The important thing now is to put things right. BA's and BAA's focus must not be deflected from resolving the problems affecting T5 and ensuring that the passenger experience improves significantly as a matter of urgency. That includes ensuring that those passengers who have been affected by disruption receive, at the very least, the assistance and compensation to which they are legally entitled. It is in both BA's and BAA's interests to work effectively together to deliver the necessary improvement. The travelling public are not mainly interested in who is to blame for which particular failing, but rather in being treated properly when things go wrong and in seeing real progress towards the high standards of customer service to which both BA and BAA aspire. Once T5 is on track, we will press both operators to identify the lessons learned and to explain their plans for ensuring that good service standards are not only delivered but maintained.
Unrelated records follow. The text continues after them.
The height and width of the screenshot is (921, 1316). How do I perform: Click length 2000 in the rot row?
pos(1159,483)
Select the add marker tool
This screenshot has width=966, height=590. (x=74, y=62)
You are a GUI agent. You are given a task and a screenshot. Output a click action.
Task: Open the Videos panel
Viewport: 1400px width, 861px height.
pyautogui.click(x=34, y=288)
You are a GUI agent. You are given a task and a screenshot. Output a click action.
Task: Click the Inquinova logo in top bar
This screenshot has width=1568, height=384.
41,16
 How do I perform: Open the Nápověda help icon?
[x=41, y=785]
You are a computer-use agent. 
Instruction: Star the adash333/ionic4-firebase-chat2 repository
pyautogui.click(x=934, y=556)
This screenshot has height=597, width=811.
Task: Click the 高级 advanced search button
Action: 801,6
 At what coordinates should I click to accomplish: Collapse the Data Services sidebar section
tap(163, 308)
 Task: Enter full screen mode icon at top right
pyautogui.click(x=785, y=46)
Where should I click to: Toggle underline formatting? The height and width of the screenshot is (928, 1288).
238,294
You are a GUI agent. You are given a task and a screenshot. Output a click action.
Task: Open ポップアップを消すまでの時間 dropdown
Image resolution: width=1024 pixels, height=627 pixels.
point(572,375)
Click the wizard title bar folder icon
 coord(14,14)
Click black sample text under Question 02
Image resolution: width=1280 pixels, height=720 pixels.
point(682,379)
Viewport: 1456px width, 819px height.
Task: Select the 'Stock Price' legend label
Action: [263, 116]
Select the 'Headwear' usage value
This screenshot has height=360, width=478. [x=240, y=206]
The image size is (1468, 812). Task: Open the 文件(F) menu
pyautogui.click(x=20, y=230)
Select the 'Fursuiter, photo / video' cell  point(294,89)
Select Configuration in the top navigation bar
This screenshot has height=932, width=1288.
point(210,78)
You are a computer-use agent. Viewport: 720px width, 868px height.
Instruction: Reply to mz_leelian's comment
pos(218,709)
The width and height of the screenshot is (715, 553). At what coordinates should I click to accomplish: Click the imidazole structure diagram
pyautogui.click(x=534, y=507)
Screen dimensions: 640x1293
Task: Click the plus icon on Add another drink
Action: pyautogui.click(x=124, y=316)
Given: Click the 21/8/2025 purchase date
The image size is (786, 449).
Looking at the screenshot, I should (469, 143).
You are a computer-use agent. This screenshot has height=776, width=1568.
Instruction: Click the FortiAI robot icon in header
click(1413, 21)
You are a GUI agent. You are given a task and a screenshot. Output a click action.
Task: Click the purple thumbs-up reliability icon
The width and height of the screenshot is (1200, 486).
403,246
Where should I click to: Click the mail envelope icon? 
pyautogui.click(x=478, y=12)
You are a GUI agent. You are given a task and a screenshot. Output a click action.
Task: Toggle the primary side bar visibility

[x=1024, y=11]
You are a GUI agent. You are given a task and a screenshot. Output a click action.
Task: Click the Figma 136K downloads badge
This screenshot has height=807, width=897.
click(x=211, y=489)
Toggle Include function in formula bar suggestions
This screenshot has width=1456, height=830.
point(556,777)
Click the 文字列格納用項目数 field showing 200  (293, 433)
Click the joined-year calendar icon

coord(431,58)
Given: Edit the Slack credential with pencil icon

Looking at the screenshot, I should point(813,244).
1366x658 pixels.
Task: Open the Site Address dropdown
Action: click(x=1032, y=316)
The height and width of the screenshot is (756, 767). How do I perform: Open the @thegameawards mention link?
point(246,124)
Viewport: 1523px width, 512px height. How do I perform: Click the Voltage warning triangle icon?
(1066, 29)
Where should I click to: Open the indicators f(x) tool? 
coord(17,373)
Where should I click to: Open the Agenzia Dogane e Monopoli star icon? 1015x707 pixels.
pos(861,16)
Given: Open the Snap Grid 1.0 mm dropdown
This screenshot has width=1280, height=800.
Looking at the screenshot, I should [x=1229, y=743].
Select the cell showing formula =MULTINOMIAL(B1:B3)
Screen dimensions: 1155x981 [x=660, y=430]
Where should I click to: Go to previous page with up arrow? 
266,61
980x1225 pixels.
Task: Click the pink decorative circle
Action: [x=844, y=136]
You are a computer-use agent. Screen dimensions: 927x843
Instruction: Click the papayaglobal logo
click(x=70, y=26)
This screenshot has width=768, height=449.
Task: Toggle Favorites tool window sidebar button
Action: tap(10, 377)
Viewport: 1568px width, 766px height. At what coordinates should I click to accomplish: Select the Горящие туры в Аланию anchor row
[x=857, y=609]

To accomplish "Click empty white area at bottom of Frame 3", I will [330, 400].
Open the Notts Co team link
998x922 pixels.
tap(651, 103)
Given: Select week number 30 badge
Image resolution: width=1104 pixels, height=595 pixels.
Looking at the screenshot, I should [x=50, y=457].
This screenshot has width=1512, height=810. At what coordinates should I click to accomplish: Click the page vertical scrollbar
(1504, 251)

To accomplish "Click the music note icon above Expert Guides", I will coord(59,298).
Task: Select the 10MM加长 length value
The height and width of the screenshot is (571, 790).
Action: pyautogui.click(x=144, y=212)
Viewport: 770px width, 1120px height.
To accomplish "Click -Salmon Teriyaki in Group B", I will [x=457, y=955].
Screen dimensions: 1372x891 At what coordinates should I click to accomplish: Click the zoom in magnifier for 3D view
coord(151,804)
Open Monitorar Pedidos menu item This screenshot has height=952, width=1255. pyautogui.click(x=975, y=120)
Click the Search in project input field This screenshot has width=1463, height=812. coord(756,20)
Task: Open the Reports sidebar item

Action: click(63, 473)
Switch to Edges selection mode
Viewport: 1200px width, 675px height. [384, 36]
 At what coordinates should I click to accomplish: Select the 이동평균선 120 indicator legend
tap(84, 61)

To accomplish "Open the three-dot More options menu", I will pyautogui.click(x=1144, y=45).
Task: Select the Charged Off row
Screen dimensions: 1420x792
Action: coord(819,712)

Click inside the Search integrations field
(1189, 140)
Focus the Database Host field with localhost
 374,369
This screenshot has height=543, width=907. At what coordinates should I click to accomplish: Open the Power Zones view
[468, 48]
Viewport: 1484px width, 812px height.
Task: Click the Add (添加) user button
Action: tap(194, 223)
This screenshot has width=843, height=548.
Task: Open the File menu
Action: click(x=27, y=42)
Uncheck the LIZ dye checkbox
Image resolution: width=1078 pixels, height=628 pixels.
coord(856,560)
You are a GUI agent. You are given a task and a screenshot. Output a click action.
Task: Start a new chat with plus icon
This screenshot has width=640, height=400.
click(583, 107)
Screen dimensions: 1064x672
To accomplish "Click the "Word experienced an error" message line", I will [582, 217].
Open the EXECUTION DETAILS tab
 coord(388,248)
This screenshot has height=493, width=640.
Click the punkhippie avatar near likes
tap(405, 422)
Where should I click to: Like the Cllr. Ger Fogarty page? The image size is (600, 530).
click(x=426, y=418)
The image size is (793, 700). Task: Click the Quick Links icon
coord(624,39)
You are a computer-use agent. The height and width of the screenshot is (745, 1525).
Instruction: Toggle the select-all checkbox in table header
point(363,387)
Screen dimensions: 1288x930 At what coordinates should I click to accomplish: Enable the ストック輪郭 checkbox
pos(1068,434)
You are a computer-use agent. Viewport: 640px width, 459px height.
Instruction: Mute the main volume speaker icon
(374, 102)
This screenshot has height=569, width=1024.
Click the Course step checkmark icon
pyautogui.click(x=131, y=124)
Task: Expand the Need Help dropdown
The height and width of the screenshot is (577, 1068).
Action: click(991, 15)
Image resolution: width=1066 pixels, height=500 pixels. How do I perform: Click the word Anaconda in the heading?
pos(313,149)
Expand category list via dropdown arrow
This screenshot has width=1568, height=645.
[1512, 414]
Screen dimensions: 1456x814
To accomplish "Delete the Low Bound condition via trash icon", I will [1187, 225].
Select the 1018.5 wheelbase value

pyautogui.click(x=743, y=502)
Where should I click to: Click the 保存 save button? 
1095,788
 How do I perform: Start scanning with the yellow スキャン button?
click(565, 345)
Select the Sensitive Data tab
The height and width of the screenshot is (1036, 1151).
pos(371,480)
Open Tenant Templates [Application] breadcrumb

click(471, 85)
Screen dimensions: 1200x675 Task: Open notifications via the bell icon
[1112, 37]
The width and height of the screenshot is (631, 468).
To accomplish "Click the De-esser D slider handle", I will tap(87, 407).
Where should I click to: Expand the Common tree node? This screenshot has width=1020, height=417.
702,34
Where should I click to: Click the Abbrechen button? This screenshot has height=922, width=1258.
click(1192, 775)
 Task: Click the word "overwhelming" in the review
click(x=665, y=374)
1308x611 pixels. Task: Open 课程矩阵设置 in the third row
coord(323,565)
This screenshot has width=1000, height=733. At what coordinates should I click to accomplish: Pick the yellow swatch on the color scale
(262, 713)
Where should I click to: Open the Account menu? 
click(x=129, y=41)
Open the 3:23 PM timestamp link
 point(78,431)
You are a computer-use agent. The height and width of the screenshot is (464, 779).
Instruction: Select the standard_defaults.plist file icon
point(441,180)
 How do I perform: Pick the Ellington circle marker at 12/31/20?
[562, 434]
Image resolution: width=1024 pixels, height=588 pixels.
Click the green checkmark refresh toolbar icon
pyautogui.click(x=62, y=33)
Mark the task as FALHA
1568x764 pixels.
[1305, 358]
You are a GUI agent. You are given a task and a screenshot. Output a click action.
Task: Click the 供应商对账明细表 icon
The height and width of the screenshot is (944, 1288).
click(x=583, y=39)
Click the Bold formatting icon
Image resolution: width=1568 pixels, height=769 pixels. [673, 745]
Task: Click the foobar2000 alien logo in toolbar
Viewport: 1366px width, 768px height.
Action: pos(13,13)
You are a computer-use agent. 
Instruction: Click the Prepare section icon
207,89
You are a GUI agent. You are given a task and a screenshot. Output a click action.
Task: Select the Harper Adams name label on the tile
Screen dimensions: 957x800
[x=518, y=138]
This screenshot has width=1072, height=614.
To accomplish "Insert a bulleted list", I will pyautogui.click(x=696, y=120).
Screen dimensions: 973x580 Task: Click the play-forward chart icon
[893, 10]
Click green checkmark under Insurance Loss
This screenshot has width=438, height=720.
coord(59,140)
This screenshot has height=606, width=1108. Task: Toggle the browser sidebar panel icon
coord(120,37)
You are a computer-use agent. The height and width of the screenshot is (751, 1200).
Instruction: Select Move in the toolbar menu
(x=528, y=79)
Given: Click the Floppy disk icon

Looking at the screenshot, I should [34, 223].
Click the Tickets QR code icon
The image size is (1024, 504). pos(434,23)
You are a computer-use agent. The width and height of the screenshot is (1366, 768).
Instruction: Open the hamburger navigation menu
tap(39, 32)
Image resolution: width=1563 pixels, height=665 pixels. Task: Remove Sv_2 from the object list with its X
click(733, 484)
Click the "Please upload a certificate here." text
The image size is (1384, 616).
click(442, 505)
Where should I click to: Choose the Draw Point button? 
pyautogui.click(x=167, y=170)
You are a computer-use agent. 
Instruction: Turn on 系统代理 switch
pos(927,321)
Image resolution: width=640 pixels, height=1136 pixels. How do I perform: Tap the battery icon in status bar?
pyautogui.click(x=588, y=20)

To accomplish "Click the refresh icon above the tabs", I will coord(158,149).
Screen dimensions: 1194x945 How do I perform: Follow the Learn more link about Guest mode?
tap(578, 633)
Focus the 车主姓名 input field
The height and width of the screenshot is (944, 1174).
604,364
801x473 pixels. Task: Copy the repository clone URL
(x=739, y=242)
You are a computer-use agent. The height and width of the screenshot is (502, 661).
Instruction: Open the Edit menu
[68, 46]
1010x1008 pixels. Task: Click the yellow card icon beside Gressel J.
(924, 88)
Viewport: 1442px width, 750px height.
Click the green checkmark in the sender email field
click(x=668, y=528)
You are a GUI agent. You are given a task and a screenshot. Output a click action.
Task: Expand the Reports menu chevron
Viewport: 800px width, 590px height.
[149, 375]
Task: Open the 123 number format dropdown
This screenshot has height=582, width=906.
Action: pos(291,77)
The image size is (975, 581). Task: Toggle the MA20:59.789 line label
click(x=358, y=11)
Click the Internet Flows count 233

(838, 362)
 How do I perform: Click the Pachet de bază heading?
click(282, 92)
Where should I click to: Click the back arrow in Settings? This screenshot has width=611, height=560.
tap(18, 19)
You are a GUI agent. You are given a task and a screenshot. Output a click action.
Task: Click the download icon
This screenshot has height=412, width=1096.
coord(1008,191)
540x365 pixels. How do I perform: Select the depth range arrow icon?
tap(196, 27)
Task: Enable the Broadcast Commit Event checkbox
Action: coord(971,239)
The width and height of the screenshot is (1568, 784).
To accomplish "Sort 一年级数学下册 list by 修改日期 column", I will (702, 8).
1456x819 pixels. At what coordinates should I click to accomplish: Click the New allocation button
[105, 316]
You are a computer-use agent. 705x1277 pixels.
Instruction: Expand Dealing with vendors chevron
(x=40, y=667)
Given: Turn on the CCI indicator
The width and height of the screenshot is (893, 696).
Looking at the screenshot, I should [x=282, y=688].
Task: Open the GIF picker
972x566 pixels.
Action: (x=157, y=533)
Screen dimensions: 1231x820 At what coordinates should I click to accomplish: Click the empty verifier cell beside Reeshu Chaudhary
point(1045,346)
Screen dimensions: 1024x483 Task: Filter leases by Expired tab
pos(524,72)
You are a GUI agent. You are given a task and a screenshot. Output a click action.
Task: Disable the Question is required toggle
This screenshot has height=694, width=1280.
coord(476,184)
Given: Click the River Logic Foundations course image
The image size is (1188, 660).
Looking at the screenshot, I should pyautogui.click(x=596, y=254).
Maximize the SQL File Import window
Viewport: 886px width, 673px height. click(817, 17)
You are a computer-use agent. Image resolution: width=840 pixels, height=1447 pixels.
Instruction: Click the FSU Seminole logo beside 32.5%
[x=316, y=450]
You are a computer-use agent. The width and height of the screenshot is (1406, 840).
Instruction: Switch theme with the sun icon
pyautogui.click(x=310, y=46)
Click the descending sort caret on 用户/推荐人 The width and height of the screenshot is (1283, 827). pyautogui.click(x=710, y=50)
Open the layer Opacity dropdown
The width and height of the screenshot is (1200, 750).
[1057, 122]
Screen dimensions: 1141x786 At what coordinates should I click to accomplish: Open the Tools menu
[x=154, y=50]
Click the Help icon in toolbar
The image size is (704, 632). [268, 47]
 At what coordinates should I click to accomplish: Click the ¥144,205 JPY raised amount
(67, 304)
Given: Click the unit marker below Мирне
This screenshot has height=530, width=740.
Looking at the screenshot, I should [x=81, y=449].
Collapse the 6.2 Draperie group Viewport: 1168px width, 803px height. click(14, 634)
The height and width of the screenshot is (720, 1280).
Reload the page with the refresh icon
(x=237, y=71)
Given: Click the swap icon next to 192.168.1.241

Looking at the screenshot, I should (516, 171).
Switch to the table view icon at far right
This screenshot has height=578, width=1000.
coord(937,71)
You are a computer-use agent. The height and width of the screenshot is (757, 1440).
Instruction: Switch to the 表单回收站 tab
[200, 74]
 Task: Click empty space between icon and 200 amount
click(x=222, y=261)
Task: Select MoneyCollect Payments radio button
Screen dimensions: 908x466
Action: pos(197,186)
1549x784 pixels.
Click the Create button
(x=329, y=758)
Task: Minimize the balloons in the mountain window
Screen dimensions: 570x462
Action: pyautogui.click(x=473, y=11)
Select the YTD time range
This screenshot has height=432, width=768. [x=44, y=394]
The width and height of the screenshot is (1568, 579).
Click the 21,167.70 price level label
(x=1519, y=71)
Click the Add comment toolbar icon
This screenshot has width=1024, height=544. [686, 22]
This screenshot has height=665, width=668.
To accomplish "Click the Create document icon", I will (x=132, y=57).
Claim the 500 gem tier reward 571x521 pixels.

Before concluding, I must comment on security at T5. As one would expect, I am unable to go into detail on the specifics of issues raised in the last few days, but I would like to reassure the House that the Government enforce a sophisticated airport security regime, which delivers many layers of protection to the travelling public. The Department works closely with airport operators to ensure that standards are met, and officials have worked particularly intensively at Heathrow in recent weeks, given the opening of T5. That is normal in respect of security when a new terminal comes on line and helps to identify any areas that require improvement. The Department then works with the operator to ensure that swift action is taken to ensure that appropriate mitigation is in place. The process has been no different with T5. Let me assure you, and the House, Mr. Speaker, that aviation security is of the highest priority for the Government.
In conclusion, we accept the reality of the problems facing passengers using T5, we are monitoring the situation very closely to encourage BA and BAA to address the issues and we stand ready to assist in any way if it is appropriate to do so.
Thank you, Mr. Speaker, for allowing this urgent question.
Since terminal 5 opened for business in the early hours of Thursday morning hundreds of flights have been cancelled, thousands of bags have been delayed or have gone missing, and thousands of passengers have suffered severe inconvenience and frustration. Both BA and BAA have let down their customers badly and, yet again, the state of Heathrow is a national embarrassment.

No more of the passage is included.